* Directions
After locating "Given: Open the Files tab" in the listing below, copy that line and each one after it exactly, ending with the line that has "Task: Click the document icon before 境内医疗器械".

* Listed entries
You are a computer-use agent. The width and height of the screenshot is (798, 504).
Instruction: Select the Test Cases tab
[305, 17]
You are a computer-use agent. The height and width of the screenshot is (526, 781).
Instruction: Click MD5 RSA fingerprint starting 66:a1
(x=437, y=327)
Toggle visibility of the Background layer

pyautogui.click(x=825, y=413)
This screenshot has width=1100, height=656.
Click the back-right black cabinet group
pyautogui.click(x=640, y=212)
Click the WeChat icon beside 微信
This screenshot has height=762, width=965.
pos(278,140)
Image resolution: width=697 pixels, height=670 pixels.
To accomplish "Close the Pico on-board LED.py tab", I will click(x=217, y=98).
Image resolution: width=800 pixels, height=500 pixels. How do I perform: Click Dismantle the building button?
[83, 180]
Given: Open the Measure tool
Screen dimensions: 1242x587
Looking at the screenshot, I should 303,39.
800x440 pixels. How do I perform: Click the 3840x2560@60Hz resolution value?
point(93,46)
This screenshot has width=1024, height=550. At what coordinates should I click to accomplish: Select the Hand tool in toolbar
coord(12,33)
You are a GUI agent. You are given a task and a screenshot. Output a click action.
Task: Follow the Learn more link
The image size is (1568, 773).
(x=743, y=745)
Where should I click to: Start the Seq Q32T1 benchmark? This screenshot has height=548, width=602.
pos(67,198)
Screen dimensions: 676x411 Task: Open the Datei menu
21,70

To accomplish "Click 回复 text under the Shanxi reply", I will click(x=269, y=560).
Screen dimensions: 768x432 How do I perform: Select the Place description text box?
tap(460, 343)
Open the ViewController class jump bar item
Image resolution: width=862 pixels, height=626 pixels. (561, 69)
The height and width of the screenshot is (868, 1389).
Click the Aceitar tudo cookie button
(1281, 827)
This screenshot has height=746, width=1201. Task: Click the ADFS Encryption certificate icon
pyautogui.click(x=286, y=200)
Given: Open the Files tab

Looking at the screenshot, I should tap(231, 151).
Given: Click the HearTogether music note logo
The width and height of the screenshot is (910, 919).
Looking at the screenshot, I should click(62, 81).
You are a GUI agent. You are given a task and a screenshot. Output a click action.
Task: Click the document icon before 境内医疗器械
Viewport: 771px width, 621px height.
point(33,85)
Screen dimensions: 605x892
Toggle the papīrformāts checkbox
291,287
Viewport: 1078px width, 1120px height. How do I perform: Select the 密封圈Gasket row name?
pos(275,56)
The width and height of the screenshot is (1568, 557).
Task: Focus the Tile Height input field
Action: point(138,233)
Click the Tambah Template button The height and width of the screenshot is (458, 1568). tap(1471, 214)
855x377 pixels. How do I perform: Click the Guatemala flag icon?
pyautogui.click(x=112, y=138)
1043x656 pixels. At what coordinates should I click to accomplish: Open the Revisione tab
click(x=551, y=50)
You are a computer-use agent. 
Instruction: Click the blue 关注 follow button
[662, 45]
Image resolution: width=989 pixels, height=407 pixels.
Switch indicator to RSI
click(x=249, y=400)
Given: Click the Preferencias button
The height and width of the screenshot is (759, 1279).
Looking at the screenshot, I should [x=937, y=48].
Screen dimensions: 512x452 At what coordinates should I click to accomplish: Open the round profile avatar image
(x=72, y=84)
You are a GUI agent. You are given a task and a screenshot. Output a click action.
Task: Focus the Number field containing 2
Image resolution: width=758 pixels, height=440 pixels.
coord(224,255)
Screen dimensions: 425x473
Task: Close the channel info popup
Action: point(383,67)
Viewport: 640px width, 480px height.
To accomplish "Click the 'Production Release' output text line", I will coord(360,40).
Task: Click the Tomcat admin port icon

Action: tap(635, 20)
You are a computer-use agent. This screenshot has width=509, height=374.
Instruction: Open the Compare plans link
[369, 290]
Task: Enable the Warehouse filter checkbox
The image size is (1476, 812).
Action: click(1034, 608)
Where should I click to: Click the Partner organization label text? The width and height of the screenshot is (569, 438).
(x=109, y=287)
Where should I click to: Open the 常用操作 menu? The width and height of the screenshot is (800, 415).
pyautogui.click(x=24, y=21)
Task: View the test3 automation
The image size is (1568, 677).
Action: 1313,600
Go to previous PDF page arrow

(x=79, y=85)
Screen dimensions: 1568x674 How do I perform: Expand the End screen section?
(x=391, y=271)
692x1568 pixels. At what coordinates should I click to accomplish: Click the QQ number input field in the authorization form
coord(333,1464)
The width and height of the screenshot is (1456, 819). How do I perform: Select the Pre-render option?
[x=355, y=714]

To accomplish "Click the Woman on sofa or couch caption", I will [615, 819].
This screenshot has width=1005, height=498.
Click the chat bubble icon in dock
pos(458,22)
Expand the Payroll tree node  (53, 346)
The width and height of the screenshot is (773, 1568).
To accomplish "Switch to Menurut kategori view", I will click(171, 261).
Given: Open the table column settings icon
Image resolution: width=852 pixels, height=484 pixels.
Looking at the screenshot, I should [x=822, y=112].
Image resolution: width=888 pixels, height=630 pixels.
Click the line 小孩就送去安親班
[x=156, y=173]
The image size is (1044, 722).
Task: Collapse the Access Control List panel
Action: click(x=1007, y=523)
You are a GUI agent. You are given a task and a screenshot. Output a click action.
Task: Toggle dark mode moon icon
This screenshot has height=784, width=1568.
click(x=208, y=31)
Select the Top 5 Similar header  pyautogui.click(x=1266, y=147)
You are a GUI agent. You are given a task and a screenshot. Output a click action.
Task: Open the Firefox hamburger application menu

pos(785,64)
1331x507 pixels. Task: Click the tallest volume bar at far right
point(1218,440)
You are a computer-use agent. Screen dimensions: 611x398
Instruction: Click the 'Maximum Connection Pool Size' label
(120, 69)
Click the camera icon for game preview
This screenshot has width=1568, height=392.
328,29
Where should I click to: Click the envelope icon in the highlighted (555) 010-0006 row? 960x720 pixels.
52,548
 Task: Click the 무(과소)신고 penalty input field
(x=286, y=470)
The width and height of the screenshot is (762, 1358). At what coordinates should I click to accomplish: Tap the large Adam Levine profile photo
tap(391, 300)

* Task result
Given: Open the Files tab

Looking at the screenshot, I should tap(231, 151).
Given: Click the HearTogether music note logo
The width and height of the screenshot is (910, 919).
Looking at the screenshot, I should click(62, 81).
You are a GUI agent. You are given a task and a screenshot. Output a click action.
Task: Click the document icon before 境内医疗器械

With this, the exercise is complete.